A wry, peripatetic chronicler of American eats and oddities who turned everyday life into a decades-long, deliciously funny conversation.
Calvin Trillin has spent a lifetime wandering America with a notebook and a twinkle in his eye, filing dispatches from the crossroads of food, politics, and human folly. A Kansas City native who never lost his midwestern ear for plain speech, he found his voice at The New Yorker, where his 'U.S. Journal' pieces and later his food writing captured the nation's character one plate and one peculiar town at a time. Trillin's genius lies in his deceptive simplicity; whether in prose, verse, or his deadpan humor columns, he pinpoints the gentle absurdities of our rituals and appetites. He is as likely to profile a barbecue pitmaster as he is to compose a mock-epic poem about a political scandal, all delivered with the timing of a born storyteller. His work is a sustained love letter to the American vernacular, proving that the truest observations are often the funniest.
1928–1945
Born between the Depression and the end of WWII. Too young to fight, old enough to remember. They became the conformist middle managers of the 1950s — and the civil rights leaders who quietly dismantled Jim Crow.
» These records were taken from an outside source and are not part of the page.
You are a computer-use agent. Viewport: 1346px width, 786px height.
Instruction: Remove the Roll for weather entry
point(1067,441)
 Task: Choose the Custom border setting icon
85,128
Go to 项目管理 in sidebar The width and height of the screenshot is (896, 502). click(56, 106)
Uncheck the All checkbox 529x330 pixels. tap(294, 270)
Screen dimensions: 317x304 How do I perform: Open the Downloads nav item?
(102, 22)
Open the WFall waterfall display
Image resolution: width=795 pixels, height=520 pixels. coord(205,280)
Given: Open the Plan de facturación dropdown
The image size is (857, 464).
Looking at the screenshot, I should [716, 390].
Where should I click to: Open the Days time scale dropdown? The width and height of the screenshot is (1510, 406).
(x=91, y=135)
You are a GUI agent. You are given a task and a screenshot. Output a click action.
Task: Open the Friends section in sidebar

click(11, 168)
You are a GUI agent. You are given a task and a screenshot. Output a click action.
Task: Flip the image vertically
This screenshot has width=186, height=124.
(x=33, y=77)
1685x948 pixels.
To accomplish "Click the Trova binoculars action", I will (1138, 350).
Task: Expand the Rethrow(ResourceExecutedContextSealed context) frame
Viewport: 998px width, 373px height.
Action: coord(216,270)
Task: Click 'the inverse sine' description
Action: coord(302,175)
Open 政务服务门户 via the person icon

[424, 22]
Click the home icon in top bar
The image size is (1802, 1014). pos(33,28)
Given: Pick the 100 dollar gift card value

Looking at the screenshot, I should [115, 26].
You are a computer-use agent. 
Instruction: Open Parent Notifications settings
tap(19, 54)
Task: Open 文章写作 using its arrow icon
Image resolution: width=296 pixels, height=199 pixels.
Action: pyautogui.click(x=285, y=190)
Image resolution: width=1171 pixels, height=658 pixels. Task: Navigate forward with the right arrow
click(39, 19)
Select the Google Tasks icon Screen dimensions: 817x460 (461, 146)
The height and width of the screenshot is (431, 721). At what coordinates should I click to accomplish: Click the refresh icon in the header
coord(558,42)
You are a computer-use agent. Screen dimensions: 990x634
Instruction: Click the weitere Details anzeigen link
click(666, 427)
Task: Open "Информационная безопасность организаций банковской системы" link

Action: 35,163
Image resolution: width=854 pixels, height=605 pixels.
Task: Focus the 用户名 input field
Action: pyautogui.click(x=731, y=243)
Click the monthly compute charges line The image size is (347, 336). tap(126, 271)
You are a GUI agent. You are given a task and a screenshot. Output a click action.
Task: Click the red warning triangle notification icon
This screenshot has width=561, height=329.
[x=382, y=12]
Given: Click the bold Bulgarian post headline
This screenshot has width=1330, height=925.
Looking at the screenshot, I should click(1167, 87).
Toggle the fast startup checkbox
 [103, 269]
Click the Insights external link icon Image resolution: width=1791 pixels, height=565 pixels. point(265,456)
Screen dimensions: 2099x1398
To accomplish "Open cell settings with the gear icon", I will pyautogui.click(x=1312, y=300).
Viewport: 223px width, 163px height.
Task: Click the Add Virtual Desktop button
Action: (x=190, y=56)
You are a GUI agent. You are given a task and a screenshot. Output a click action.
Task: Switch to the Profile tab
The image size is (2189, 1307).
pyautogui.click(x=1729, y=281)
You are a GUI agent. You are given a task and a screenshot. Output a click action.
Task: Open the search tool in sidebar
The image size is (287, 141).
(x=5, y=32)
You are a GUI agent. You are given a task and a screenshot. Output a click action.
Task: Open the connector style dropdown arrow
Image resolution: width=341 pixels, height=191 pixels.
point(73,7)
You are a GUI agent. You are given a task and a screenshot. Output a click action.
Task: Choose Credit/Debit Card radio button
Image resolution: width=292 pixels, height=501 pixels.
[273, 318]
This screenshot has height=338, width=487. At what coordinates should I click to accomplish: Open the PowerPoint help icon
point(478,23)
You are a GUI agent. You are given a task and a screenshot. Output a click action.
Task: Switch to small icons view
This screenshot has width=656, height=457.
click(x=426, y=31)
Calvin was born in 1935, placing them squarely in The Silent Generation. The events that shaped this generation — world wars, depression, and rapid industrialization — shaped the world they entered and the choices available to them.
The biggest hits of 1935
#1 Movie
Mutiny on the Bounty
Best Picture
Mutiny on the Bounty
The world at every milestone
Social Security Act signed into law
The Blitz: Germany bombs London
Israel declares independence; Berlin Blockade begins
First color TV broadcast in the US
DNA structure discovered by Watson and Crick
Elvis Presley appears on The Ed Sullivan Show
US sends combat troops to Vietnam
Fall of Saigon ends the Vietnam War
Live Aid concerts raise money for Ethiopian famine
Oklahoma City bombing; Windows 95 released
Hurricane Katrina devastates New Orleans; YouTube launches
Paris climate agreement; same-sex marriage legalized in the US
He wrote a weekly column for *The Nation* for over two decades, often in verse, under the title 'Deadline Poet'.
Trillin claimed his three subject areas were 'eating, traveling, and politics — not necessarily in that order'.
He is a graduate of Yale University, where he was the chairman of the *Yale Daily News*.
His wife, Alice, was a constant subject and muse in his writing until her death in 2001.
“I've been asked if I ever get writer's block, and I say, 'No, I get writer's laziness'.”